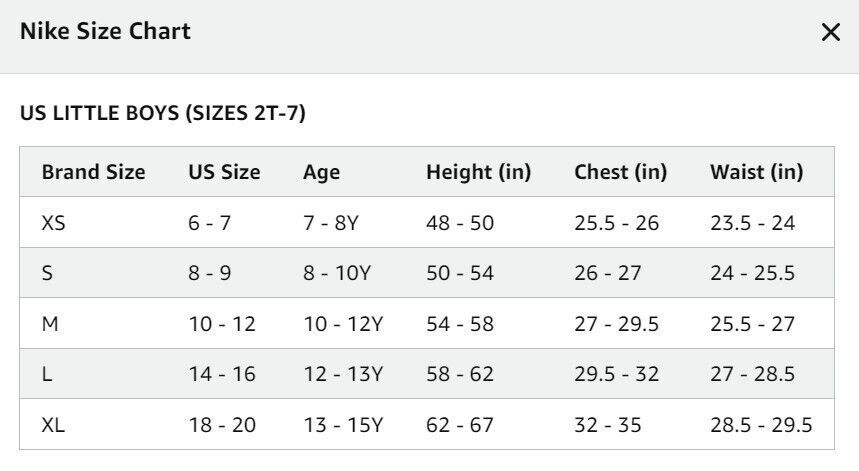Click the Waist (in) column header
Screen dimensions: 859x471
[757, 173]
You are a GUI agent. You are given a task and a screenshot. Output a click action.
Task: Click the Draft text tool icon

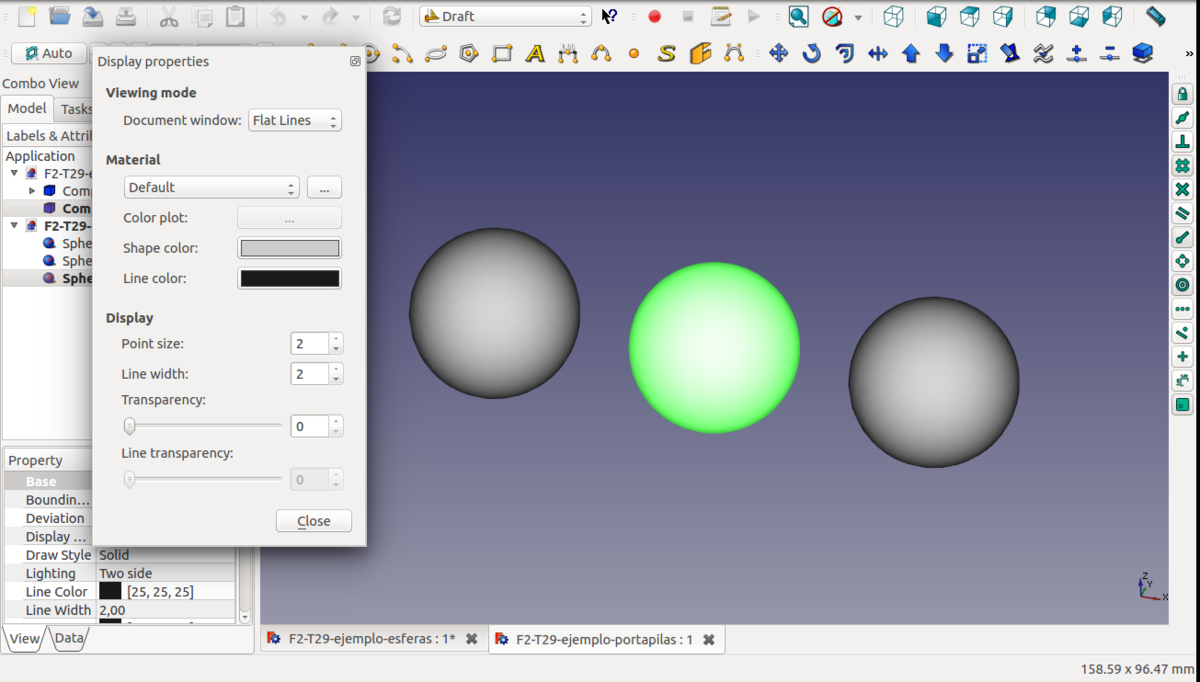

· · ·

Reproduce, word for word, the lines from the one containing "You are a GUI" through the final line above. Leave every picture out.

You are a GUI agent. You are given a task and a screenshot. Output a click action.
Task: Click the Draft text tool icon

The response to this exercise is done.